Exercise> Print exactly the lines that run from the one containing "You are a computer-use" to the final line of the data, both included, and print none of the pictures.

[Collected data]
+ + + +

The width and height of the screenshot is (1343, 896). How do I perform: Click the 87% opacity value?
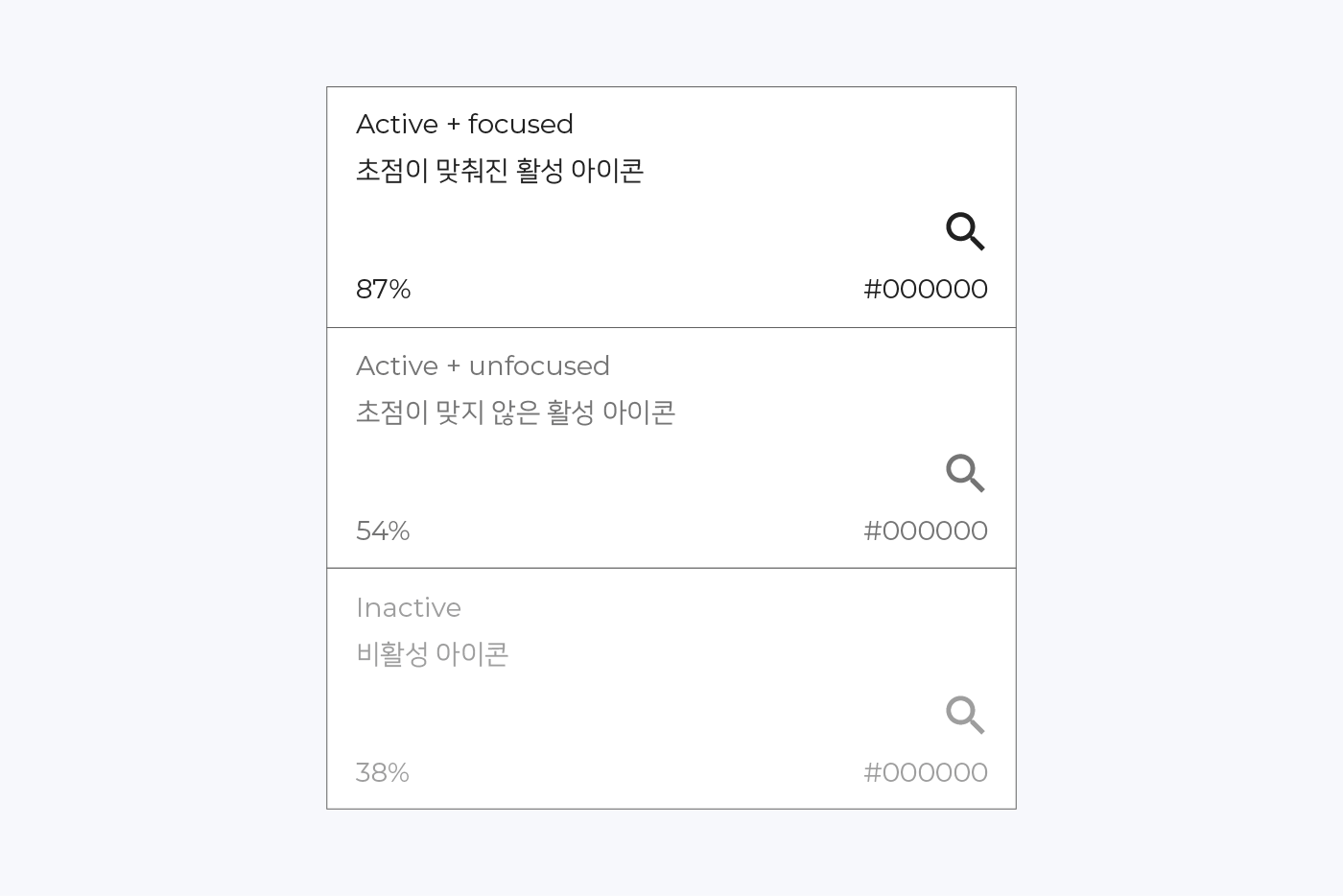[383, 289]
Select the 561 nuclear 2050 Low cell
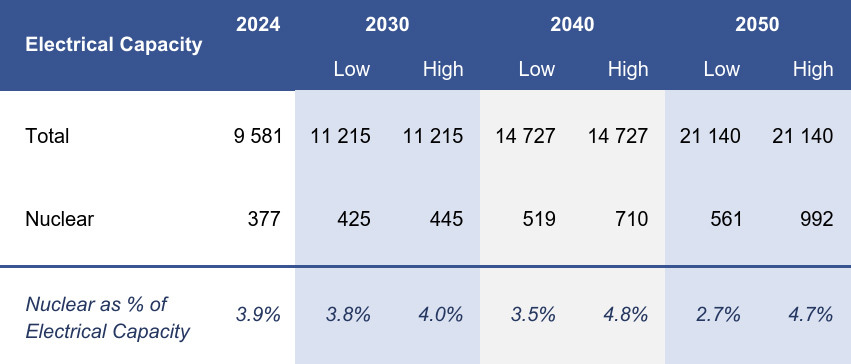 pyautogui.click(x=724, y=219)
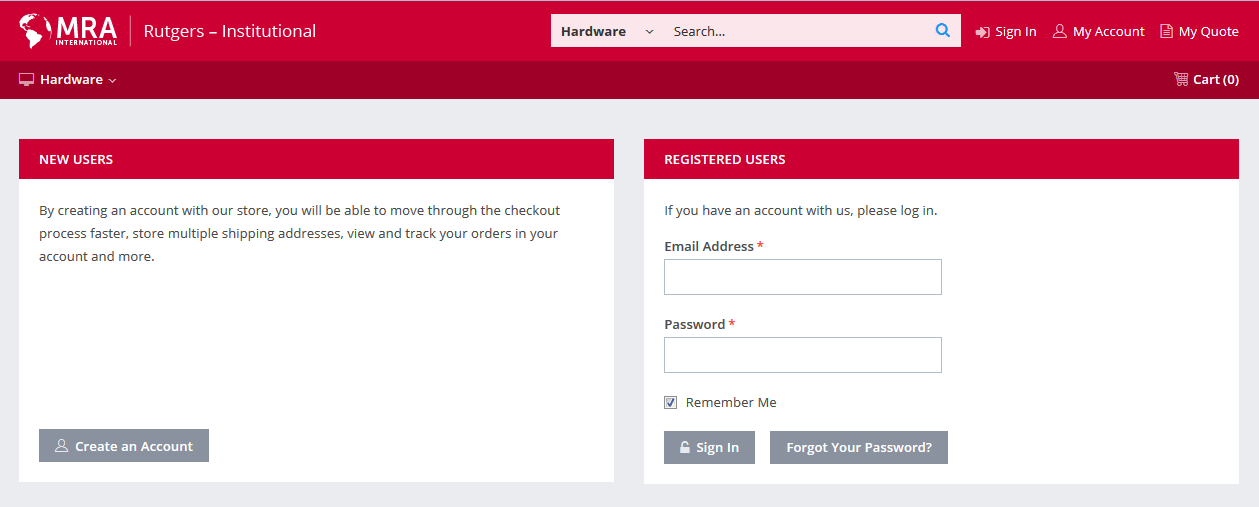Open the Hardware search category dropdown
Viewport: 1259px width, 507px height.
[607, 31]
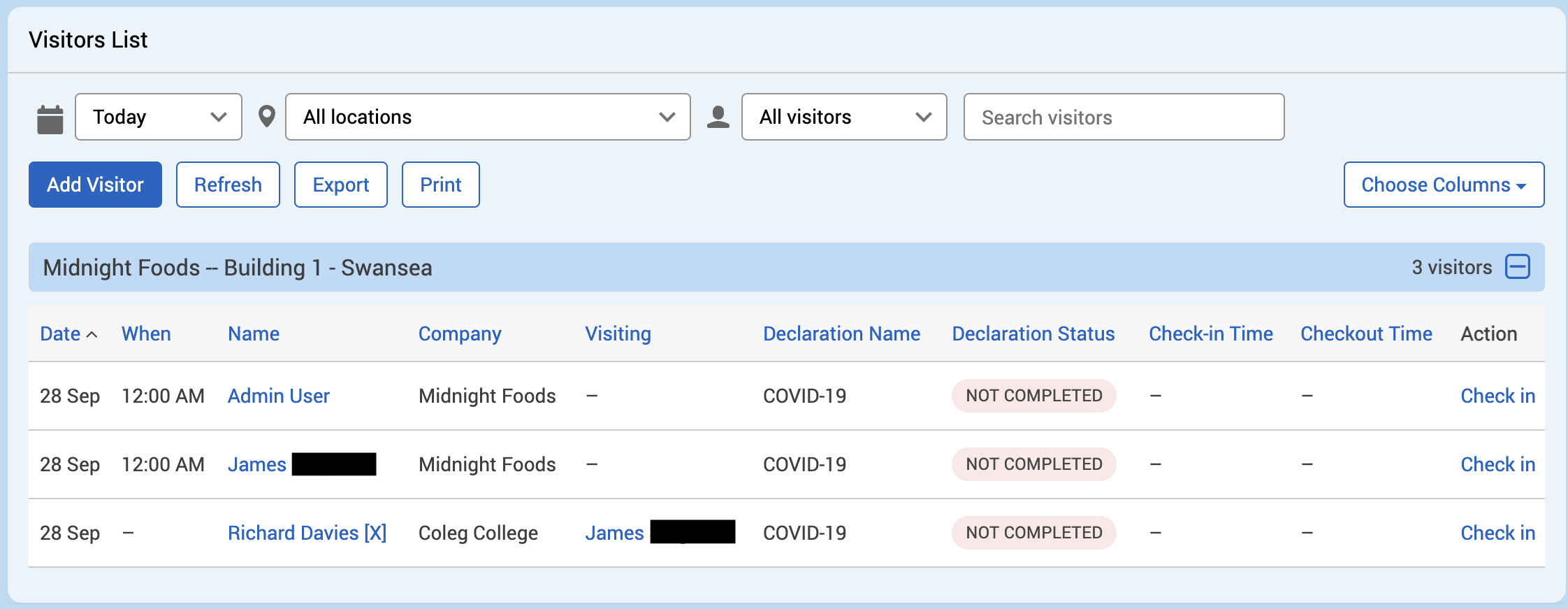1568x609 pixels.
Task: Refresh the visitors list
Action: tap(228, 185)
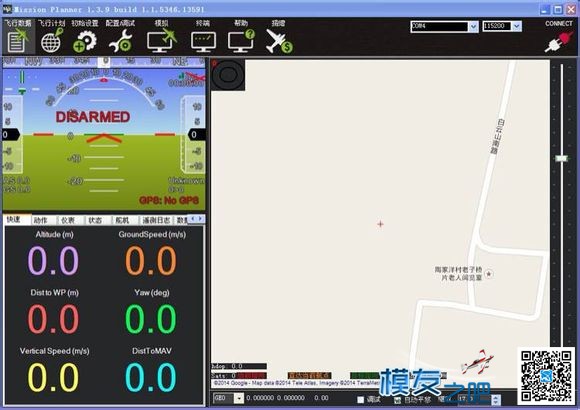Toggle the 自动平移 (auto pan) checkbox
580x410 pixels.
[397, 400]
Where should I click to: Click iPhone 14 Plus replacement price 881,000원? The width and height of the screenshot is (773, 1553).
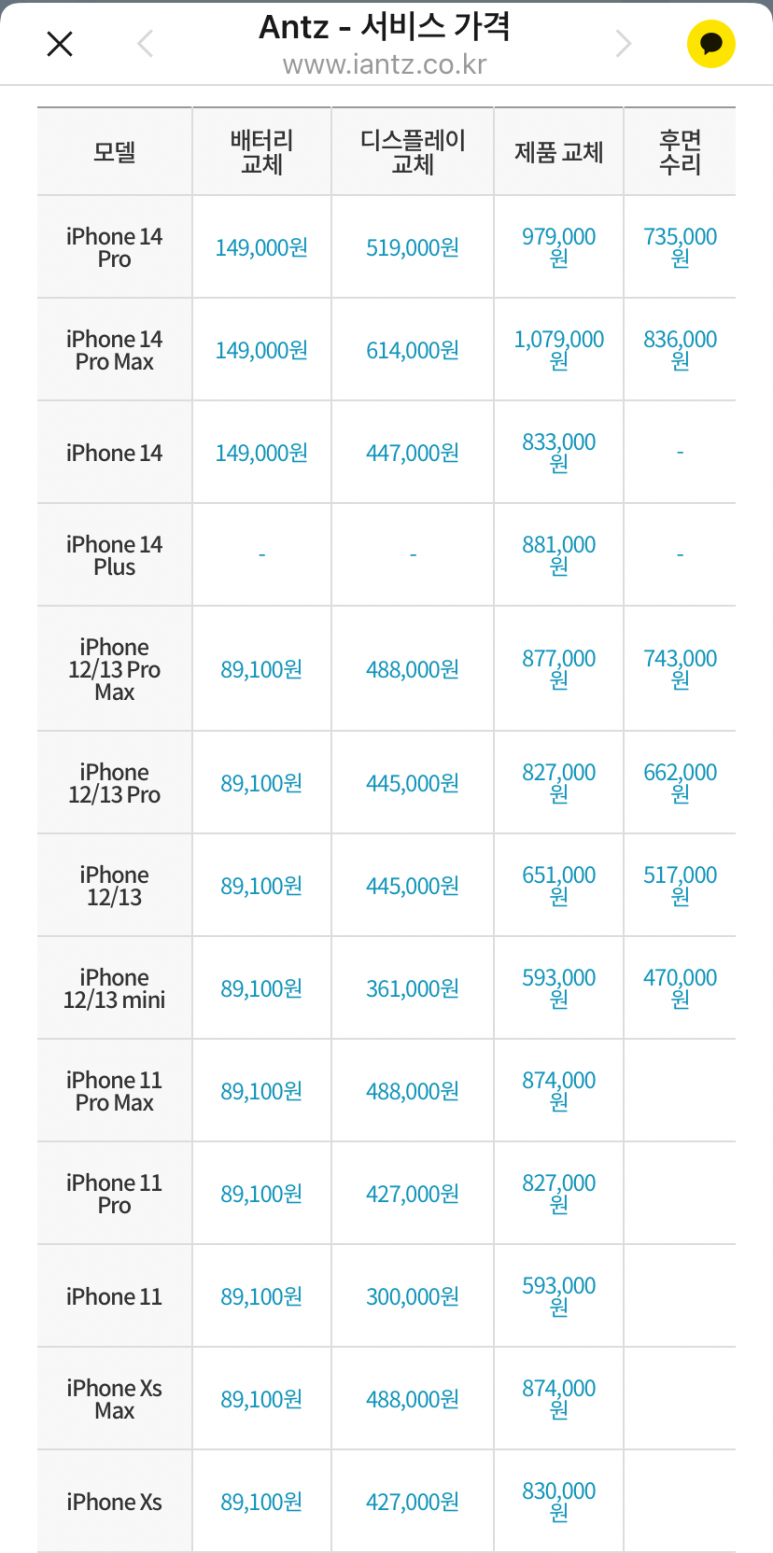(559, 555)
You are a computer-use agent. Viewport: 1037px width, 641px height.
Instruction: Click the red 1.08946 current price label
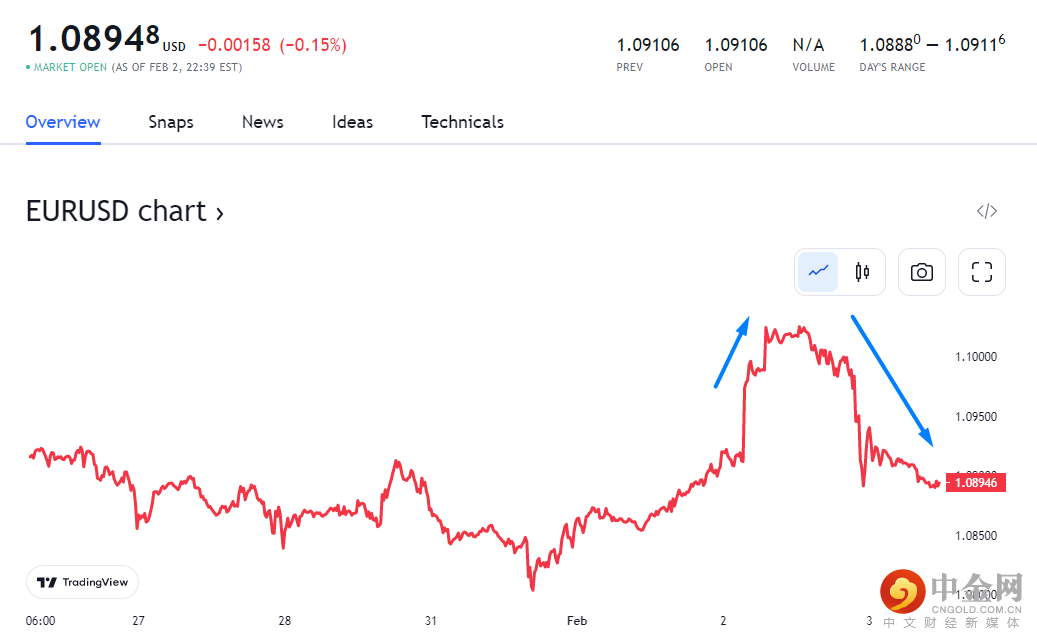coord(976,483)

+ + + +

Solution for this task>
You are a computer-use agent. Viewport: 1037px width, 641px height.
Instruction: Click the red 1.08946 current price label
coord(976,483)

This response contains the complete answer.